■ Задания
1. Перепишите всё во фрагменте о Барере, начиная с «Пока действовала конституция» и вплоть до «фрюктидора стыдились его.», заменив «Конвентом» на «Советом пятисот».
2. Куда, согласно фрагменту о Барере, бежал узник после побега из Сента?

Пока он томился здесь, реакция, последовавшая за великим кризисом термидора, встретила временное препятствие. Друзья дома Бурбонов, полагаясь на снисходительность, с которой к ним относились после падения Робеспьера, не только осмелились открыто выражать свои мнения, но и в конце концов взялись за оружие против Конвента и были подавлены лишь после того, как много крови было пролито на улицах Парижа. Бдительность государственных властей была поэтому теперь направлена главным образом против роялистов; и строгость, с которой в последнее время обращались с якобинцами, была несколько ослаблена. Конвент, действительно, снова постановил, что Барер должен быть отправлен в Гвиану. Но этот декрет не был приведен в исполнение. Узник, вероятно, при попустительстве некоторых влиятельных лиц, совершил побег из Сента и бежал в Бордо, где оставался в укрытии в течение нескольких лет. По-видимому, между ним и правительством существовало негласное соглашение, что до тех пор, пока он скрывается, его не будут искать, но если он сам покажется на глаза публике, то должен будет пожинать последствия своей опрометчивости.

Пока действовала конституция 1795 года с ее Исполнительной Директорией, Советом старейшин и Советом пятисот, он продолжал жить под запретом закона. Тщетно он просил, даже в моменты, когда политика Горы, казалось, снова брала верх, о смягчении приговора, вынесенного Конвентом. Даже его товарищи-цареубийцы, даже авторы резни вандемьера и арестов фрюктидора стыдились его.

■ Извлечённые данные
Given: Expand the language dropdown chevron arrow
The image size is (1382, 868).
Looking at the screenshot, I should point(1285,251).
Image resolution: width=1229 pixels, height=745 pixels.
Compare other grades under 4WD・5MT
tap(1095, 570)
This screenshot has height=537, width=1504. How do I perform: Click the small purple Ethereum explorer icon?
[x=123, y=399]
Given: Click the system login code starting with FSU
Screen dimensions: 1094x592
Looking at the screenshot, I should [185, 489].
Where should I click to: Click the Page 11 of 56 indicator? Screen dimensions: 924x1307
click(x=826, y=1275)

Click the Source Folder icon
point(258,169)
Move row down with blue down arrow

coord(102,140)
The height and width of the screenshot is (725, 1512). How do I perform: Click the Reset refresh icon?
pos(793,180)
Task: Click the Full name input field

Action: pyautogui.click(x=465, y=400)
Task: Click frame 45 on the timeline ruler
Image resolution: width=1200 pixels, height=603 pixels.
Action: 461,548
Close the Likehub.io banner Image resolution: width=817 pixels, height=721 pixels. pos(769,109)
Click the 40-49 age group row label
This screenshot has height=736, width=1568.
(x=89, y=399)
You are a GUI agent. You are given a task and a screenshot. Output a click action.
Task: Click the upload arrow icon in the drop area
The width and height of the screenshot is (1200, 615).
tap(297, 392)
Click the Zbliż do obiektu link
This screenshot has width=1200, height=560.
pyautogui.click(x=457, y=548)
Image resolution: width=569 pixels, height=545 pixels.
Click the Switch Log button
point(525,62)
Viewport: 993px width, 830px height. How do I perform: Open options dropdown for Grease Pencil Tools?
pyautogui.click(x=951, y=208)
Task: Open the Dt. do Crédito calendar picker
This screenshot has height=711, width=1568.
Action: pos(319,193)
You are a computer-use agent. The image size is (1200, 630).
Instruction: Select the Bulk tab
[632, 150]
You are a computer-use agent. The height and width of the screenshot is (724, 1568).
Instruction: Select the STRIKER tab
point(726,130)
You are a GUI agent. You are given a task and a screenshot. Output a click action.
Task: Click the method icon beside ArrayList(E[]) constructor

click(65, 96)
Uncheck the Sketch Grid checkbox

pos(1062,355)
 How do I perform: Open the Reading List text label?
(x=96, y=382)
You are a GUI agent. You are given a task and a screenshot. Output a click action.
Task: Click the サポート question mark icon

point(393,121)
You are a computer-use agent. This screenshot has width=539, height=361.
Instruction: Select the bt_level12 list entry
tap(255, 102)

■ Ответы
1.
Пока действовала конституция 1795 года с ее Исполнительной Директорией, Советом старейшин и Советом пятисот, он продолжал жить под запретом закона. Тщетно он просил, даже в моменты, когда политика Горы, казалось, снова брала верх, о смягчении приговора, вынесенного Советом пятисот. Даже его товарищи-цареубийцы, даже авторы резни вандемьера и арестов фрюктидора стыдились его.

2. В Бордо.